The regulations that describe how to verify signatures (a pdf version is available here) specify how this is done, and the SoS’s office sent me a nice one-page summary of the formula. They couldn’t provide me with the mathematical background for the formula, however, so I did a web search on the phrase “sampling petitions for duplicate signatures” (I prefer Yahoo! but you can use whatever search engine you like) and that led me to this paper. It’s pretty heavy sledding unless you have a good background in statistics (which I do not), but the takeaway is that duplicates affect the validity rate in approximate inverse proportion to the **square** of the sample size. That is, if you sample 10% of the signatures, while each invalid signature in the sample represents 10 in the total, each duplicate in the sample represents **90** in the total. (This is using the SoS’s formula, which may or may not be identical to the one in the paper.)

The exact formula goes like this:

Let V = (raw count) * (valid signatures in sample) / (sample size).
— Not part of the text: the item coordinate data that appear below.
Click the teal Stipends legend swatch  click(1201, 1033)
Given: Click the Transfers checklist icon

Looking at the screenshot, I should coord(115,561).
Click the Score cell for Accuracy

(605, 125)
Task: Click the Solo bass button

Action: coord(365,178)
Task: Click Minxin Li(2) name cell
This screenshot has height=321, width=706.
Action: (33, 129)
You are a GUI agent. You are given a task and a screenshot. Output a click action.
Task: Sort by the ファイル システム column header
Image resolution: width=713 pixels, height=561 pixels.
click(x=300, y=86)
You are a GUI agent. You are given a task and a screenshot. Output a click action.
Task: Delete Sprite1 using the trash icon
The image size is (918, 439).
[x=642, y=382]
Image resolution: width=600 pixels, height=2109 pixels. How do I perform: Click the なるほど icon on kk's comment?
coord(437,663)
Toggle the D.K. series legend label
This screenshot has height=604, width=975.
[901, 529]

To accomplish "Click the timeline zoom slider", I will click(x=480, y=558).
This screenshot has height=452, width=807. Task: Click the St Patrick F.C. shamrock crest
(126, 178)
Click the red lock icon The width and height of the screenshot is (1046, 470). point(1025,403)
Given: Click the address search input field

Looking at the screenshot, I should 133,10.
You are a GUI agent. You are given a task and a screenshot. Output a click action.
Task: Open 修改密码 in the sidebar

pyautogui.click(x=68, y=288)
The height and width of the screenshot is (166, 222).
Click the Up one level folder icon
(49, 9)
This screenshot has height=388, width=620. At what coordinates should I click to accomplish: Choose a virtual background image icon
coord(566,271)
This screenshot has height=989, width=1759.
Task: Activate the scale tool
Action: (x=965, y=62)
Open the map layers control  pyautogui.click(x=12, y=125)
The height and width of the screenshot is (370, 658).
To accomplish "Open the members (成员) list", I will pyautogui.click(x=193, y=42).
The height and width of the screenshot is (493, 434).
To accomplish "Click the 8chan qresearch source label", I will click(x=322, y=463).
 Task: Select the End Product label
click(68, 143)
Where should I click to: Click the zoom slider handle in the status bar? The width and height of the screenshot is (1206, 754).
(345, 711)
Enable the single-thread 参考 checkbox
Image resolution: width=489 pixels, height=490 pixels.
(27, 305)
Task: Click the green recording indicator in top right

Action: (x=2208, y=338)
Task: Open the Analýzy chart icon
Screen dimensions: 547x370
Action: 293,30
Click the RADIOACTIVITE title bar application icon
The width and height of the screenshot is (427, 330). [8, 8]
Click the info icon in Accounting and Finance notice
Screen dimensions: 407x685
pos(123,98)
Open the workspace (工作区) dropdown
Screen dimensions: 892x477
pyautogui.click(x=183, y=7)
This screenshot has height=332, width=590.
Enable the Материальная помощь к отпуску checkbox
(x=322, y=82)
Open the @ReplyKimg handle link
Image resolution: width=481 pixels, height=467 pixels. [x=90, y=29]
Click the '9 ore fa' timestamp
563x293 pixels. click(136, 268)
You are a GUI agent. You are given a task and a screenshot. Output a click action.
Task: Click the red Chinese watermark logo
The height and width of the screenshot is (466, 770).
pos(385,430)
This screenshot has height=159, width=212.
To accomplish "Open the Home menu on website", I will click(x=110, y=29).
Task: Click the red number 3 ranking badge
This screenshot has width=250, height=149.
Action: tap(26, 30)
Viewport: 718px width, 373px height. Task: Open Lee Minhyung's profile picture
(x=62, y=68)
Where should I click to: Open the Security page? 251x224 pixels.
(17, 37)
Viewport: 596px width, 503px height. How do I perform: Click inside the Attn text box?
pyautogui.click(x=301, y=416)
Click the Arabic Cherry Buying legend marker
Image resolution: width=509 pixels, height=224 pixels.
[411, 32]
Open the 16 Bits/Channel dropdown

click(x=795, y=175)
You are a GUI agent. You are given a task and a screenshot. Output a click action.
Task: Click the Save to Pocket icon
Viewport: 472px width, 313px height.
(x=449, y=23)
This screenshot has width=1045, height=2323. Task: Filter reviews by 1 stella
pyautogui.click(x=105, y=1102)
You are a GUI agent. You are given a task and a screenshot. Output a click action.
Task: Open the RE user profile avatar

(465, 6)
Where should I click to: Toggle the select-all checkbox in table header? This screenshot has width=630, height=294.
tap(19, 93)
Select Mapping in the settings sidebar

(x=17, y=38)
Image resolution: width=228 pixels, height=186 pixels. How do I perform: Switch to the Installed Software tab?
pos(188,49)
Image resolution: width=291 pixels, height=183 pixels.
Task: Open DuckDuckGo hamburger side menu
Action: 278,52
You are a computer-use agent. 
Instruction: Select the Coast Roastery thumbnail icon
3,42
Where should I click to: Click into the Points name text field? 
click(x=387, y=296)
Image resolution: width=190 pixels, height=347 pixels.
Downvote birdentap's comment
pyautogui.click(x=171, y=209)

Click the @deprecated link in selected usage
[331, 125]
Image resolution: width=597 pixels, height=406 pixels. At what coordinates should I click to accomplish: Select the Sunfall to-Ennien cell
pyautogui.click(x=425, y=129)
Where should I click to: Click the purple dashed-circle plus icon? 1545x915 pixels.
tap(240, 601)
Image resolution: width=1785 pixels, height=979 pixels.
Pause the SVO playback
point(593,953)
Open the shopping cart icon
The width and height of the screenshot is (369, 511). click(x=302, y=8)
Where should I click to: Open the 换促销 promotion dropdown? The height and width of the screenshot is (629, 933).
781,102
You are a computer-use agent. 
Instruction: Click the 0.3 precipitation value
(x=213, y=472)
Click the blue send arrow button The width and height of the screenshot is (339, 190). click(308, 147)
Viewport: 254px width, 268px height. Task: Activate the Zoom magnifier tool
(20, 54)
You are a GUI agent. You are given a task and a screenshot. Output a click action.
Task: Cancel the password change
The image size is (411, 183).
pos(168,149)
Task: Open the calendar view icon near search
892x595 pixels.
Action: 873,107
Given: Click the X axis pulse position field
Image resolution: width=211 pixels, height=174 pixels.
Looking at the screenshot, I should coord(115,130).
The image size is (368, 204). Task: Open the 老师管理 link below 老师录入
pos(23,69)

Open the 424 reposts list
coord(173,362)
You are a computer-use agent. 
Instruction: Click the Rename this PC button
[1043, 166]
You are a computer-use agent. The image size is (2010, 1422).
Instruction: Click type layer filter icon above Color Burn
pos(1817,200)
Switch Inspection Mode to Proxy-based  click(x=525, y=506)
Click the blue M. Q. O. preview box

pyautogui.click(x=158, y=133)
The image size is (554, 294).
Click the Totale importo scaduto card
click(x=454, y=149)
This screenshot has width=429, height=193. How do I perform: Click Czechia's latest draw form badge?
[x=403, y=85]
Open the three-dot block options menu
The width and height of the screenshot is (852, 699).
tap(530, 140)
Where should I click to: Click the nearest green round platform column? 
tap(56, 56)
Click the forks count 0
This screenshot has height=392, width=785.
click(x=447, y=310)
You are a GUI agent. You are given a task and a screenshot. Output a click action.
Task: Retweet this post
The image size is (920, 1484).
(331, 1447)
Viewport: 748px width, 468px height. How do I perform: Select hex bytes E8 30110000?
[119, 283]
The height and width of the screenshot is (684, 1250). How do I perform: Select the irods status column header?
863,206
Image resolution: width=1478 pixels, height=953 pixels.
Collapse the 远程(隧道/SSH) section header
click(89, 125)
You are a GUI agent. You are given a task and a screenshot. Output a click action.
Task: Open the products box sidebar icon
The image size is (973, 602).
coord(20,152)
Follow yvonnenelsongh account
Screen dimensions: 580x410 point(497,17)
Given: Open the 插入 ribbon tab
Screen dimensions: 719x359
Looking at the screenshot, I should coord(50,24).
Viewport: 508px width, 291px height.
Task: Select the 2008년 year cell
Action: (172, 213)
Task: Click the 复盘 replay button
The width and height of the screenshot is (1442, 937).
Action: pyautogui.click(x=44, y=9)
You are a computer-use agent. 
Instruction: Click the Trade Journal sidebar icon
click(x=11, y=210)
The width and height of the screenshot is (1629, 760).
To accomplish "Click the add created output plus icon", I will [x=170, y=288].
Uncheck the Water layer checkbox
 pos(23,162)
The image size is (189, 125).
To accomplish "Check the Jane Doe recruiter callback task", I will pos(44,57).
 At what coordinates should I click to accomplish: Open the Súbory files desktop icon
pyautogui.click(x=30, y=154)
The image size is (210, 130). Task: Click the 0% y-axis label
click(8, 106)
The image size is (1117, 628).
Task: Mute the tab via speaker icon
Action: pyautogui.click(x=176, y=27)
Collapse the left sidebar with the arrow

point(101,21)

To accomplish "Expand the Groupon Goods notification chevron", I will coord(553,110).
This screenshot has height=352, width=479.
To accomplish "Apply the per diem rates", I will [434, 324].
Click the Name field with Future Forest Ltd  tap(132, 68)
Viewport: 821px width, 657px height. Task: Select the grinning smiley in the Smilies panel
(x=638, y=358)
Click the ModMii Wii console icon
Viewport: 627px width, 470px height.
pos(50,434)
This is the uncorrected projected valid signatures. Note that

(valid signatures in sample) / (sample size) is the uncorrected validity rate; this is what I reported in my previous post.

Let A = (raw count) / (sample size). They call this the “value of each (sampled) signature”; it’s the inverse of the sample fraction. You’ll note that V is A * (valid signatures in sample).

Let B = A * (A – 1). This is the “extra value” of each duplicate. (I’m not sure where the “-1” comes from, but I’ll take their word for it.)

Let C = B * (number of duplicate signatures). This is the correction factor due to the duplicate signatures.

Then V – C is the corrected projected valid signatures,

and (V – C) / (raw count) is the corrected validity rate.

In any event, when I use the SoS’s formula, I do indeed get the same results. For the four counties reported so far, we have corrected validity rates of 76.4% (Sierra), 54.8% (Solano), 57.8% (Sonoma), and 75.8% (Sutter). The overall validity rate so far (calculated by adding the corrected projected valid signatures from each of those four counties and dividing that sum by the sum of the raw counts of the four counties) is 58.1%.

We’ll have to wait for more counties to report their results to see if Six Californias is likely to make it to the ballot. I can’t guarantee I’ll report on every update the SoS releases, but I’ll try.

Thanks and a tip of the hat to Katherine Montgomery of the Secretary of State’s office for providing me with both the regulations and the one-page “cheat sheet”, and to former CfER Board member David Cary for alluding to the inverse square dependency and suggesting the keywords to use in a web search.